Quantfury Gazette

Spotify (NYSE:SPOT) can be more than just music on the ‘SPOT’

by
Nathan Crooks
Quantfury Team
Spotify

Spotify (NYSE:SPOT), the world’s largest music streaming service, appears to be working on a new feature that may allow users to play DJ with a suite of mixing tools. It might be just what the company needs to start making money.

The possible service was noticed last week by an app researcher who captured screenshots of code that detailed a “Music Pro” premium subscription tier to “flex your DJ skills with different transition styles to create the ultimate mix.” These tools would allow users to “set the tempo range” by filtering “genres, moods, activities, and more,” and the code promises the ability to “quickly blend in the next track to keep the energy going.” 

The development shows that Spotify is thinking of new ways to provide value to its customer base and develop products around the core business model of streaming. Spotify currently takes nearly 32% of the global music streaming market, followed by Tencent Music (NYSE:TME), Apple Music (NASDAQ:AAPL) and Amazon (NASDAQ:AMZN) with 14.4%, 12.6% and 11.1%, respectively. Most importantly, this type of new functionality could separate Spotify from the field even further. 

While Spotify shares have surged 119% over the past year amid excitement about consistent growth and millions of new free and paid premium users, the Swedish company has never turned an annual profit. At the heart of Spotify’s challenge is that it currently pays as much as 70% of all streaming revenue to music labels. A growing user base for most tech companies with apps typically leads to enhanced profit because of lower average costs and economies of scale, but in Spotify’s case, it simply leads to increased costs and more royalty payments. Further upping the stakes for Spotify is the fact that it competes with companies that derive most of their revenue from other sources. While Apple and Amazon can afford to subsidize streaming services or at least break even, that’s not a model that Spotify can survive with in the long term. For that, it’s got to either drive down costs by fighting with the music labels, or it can try and figure out how to enhance its platform and increase engagement it can monetize in other ways. It appears to be doing the latter.

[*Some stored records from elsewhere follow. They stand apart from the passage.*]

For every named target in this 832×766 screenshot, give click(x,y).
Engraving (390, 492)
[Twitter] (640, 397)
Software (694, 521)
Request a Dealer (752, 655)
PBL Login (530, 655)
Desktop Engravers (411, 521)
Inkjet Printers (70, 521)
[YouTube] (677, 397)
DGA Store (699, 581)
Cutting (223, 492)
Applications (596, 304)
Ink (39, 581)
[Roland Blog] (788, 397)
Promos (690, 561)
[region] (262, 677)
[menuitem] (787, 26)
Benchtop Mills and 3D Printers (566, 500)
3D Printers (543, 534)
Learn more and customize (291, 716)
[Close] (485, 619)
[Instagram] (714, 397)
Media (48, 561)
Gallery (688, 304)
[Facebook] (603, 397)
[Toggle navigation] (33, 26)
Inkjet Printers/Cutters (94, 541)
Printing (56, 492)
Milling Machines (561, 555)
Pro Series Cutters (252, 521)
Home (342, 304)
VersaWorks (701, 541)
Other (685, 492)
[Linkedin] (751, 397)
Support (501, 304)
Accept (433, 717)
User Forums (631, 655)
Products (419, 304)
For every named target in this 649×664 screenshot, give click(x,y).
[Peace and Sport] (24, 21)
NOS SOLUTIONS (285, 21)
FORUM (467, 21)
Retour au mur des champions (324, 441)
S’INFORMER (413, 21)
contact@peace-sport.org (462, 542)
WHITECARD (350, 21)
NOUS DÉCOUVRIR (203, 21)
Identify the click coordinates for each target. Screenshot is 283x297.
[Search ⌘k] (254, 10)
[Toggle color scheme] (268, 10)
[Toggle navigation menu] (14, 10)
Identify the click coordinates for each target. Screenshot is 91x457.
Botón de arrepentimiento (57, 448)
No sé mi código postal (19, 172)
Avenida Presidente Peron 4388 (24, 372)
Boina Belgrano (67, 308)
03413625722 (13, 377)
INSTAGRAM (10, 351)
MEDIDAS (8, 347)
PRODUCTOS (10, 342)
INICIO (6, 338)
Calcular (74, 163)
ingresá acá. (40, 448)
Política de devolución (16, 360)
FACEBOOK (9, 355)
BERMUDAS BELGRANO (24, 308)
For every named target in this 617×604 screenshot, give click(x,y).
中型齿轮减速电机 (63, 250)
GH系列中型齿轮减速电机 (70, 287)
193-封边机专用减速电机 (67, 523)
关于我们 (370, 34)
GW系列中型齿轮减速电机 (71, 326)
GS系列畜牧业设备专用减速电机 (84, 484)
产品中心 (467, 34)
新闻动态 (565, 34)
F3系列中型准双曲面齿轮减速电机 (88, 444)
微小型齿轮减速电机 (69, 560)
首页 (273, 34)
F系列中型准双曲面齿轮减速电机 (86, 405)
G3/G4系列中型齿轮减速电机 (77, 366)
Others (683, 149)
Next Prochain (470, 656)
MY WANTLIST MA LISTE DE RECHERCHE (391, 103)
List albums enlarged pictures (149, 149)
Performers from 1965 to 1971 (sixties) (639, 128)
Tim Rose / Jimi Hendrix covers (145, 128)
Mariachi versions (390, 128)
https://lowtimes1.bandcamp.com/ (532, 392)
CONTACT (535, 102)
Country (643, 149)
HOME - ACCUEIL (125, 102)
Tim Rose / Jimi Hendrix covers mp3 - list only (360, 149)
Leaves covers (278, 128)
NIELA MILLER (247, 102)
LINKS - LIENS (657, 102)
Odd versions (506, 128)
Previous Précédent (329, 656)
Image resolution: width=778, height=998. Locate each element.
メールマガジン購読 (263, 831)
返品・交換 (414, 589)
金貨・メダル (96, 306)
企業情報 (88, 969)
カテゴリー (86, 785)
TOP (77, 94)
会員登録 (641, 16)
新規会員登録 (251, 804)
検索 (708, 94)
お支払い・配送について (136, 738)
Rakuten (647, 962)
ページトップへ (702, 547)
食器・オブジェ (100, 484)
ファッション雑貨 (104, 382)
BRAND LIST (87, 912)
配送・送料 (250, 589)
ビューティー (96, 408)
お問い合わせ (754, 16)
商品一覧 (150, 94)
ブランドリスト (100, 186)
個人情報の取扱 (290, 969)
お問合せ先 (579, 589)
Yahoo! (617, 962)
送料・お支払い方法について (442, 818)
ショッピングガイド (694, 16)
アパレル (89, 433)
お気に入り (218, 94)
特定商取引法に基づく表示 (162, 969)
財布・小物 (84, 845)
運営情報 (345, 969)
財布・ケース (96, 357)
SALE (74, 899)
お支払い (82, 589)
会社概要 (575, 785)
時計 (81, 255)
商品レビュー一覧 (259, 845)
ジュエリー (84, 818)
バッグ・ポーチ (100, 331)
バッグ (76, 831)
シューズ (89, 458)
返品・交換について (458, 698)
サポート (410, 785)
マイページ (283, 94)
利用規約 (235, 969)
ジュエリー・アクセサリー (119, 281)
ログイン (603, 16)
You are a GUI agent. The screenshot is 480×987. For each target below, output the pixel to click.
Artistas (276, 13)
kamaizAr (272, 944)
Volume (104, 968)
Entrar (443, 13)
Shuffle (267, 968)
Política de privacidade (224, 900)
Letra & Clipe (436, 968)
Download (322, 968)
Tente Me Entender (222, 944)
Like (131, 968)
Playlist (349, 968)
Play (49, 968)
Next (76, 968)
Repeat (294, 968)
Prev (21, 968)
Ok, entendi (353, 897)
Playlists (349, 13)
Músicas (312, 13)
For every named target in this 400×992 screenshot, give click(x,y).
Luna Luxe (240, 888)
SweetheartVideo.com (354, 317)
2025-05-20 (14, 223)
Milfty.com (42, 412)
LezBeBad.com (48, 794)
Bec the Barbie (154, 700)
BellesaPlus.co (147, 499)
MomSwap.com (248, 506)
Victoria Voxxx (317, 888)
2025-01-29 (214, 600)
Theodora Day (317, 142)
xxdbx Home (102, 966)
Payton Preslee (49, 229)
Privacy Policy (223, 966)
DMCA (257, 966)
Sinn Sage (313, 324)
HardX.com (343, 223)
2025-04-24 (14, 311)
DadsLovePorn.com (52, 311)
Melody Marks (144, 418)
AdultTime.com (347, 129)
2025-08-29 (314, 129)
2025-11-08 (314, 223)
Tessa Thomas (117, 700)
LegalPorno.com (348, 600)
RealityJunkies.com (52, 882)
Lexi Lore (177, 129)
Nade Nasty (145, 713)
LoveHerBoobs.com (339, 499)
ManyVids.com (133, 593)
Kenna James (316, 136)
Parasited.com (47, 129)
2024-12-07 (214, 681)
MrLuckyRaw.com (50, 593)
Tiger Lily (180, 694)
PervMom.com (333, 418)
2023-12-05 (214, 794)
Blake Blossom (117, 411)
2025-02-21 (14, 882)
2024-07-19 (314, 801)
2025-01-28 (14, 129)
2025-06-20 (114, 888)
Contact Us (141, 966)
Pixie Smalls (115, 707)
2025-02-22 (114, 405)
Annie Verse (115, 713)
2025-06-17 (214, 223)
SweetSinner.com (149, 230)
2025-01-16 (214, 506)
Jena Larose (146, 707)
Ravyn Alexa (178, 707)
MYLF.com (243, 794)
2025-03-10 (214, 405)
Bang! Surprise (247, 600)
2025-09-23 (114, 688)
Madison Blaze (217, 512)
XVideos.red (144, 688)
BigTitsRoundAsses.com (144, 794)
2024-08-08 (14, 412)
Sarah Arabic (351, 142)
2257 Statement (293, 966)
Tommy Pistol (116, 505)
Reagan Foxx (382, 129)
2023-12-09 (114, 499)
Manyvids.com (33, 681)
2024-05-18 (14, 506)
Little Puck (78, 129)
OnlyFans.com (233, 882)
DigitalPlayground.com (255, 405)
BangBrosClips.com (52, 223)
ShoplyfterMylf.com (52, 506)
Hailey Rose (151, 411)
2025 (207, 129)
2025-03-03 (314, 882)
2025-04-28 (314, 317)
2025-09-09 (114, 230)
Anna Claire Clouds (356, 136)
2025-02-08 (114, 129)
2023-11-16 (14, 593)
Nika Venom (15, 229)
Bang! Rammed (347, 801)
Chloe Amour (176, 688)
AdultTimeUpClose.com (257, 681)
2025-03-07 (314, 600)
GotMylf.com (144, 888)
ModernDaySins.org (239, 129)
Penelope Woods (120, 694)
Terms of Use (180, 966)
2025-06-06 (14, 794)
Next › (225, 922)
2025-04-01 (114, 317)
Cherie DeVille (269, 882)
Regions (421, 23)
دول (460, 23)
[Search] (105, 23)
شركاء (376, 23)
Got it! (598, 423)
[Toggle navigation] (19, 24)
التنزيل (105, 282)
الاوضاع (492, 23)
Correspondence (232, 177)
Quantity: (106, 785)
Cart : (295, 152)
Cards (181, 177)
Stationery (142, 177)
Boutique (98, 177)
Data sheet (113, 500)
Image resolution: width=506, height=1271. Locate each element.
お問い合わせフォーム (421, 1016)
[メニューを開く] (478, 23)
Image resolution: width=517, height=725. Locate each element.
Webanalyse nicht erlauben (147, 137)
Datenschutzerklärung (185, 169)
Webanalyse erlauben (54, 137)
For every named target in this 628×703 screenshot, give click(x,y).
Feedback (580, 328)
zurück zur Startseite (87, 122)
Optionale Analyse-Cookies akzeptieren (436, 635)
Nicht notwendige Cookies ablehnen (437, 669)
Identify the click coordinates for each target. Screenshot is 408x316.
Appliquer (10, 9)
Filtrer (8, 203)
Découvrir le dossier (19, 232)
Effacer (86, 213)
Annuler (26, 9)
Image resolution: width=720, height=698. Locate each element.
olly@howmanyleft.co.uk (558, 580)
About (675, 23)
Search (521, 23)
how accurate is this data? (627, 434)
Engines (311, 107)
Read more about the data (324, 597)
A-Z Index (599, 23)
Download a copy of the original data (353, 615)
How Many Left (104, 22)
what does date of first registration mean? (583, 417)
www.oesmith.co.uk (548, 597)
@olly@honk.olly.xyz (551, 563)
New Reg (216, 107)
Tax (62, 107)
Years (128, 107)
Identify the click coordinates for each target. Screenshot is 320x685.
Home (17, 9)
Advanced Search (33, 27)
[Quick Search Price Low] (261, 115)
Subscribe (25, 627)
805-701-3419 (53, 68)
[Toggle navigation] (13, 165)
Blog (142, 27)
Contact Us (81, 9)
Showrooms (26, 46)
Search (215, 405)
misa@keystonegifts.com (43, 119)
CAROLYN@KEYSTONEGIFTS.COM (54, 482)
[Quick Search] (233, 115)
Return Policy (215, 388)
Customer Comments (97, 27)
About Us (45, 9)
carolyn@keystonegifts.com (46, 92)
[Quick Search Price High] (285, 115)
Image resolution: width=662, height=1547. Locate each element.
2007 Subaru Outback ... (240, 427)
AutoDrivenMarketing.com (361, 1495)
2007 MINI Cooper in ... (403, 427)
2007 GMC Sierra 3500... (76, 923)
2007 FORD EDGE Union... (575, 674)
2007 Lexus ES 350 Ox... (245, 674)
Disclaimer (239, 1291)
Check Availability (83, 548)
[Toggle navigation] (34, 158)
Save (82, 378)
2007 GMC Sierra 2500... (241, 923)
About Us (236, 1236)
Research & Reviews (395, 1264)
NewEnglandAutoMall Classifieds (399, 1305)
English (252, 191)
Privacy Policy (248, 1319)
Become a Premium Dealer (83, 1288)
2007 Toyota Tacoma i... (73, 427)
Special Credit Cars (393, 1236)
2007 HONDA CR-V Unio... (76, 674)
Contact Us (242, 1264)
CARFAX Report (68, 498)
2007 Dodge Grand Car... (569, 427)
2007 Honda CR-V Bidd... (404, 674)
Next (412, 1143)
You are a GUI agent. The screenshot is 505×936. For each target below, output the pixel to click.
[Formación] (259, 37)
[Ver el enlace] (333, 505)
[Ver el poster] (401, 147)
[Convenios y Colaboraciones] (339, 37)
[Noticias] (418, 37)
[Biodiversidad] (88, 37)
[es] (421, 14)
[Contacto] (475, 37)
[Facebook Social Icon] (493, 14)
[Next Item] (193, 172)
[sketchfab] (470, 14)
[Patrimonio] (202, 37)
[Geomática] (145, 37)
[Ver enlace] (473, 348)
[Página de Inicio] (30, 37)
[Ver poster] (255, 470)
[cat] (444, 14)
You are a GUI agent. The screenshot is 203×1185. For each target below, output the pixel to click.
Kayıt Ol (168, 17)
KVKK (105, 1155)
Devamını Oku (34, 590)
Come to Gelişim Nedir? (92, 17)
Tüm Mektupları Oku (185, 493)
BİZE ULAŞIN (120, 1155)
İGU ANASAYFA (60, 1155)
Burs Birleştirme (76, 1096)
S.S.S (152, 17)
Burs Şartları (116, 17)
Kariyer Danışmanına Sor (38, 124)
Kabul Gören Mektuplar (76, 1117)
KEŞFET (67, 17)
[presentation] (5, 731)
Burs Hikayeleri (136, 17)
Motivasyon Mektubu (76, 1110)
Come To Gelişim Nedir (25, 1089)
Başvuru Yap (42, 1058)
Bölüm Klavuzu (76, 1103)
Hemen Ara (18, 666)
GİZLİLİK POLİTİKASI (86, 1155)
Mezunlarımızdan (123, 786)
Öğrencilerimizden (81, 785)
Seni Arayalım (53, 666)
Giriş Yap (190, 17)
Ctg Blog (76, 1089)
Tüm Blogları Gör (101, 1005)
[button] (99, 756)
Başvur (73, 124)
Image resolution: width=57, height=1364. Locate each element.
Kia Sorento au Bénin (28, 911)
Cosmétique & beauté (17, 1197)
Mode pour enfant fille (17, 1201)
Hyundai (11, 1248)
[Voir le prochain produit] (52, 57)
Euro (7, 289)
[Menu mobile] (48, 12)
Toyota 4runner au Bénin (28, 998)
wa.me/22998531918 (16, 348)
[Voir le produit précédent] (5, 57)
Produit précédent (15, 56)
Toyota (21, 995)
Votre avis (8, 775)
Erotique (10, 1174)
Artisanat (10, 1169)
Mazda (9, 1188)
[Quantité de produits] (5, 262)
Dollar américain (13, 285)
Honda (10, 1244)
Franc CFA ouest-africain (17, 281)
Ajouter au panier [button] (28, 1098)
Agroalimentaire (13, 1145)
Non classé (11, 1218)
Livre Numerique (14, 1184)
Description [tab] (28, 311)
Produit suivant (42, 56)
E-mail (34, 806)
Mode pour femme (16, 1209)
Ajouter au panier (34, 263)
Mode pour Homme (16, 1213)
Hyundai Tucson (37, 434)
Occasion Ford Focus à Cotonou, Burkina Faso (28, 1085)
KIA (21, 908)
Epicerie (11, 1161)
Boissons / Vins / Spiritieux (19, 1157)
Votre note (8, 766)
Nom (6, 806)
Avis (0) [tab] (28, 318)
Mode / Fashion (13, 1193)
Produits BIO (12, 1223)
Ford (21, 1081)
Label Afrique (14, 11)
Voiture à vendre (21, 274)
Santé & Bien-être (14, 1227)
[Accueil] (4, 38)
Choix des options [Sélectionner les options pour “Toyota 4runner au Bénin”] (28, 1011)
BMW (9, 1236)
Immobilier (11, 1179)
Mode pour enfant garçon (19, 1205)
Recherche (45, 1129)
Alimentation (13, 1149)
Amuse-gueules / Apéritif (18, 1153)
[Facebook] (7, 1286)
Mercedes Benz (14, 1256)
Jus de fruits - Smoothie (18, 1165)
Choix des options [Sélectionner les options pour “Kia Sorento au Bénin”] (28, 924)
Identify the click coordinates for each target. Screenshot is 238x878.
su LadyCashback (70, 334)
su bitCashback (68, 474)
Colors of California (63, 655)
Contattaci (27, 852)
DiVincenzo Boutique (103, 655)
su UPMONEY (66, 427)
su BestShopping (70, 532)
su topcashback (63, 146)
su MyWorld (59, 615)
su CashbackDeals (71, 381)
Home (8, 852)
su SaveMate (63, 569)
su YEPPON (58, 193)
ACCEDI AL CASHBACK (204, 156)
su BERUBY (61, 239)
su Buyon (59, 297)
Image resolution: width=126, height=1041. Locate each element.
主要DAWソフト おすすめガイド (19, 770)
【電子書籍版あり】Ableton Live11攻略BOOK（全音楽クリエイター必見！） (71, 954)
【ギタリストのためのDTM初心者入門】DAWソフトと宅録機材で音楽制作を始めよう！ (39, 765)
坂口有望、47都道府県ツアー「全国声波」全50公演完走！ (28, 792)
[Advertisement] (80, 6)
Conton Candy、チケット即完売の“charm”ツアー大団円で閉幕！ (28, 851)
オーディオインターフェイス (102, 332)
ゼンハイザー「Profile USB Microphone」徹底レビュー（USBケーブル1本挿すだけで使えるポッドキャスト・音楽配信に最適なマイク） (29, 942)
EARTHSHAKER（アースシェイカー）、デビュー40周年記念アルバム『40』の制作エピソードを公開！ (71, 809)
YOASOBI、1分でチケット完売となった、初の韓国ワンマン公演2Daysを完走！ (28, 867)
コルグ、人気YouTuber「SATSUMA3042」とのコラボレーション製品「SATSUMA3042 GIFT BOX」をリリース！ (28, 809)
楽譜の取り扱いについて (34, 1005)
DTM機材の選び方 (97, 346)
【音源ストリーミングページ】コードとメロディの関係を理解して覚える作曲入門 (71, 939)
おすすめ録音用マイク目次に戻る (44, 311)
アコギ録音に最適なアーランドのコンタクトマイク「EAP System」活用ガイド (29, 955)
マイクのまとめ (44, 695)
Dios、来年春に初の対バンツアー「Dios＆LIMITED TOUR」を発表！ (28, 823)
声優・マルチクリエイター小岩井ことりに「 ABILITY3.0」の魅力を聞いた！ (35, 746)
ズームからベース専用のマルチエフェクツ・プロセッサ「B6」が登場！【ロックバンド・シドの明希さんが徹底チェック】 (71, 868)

CEO and founder Daniel Ek told investors in the company’s latest earnings call that, after a round of cost-cutting and layoffs last year, it now planned to focus on “strong product development, which leads to strong growth but with an increased focus on monetization and efficiency, which in turn drives profitability.”

“I know some of you may start to wonder if we are sacrificing growth for profitability,” he continued. “Long term we believe that the real value of Spotify is in solving problems at the intersection between creators and consumers. With scale, there will be even more opportunities to do so.”

That’s exactly why initial reports about a new set of DJ tools that could be on the way are worth investor attention. For starters, while Spotify has a high percentage of so-called “power users” who open the app daily, a large part of that engagement comes with phones in pockets as the music is delivered through headphones. A suite of power tools could make some of that engagement much more active, with eyeballs on screens as users fiddle with controls to mix and blend their favorite hits. The increased screen time and possible opportunities for sharing are just what the company needs to better compete with social networks, and it also opens up possibilities for new forms of advertising revenue.

Spotify may be poised to soon break out from the competition with an exciting new feature, but it could also be getting ready to break free from a restrictive business model. While a growing user base and rising engagement have in the past just meant more money for the record labels, meaningful changes to the platform could finally allow the company to turn momentum into profits for shareholders.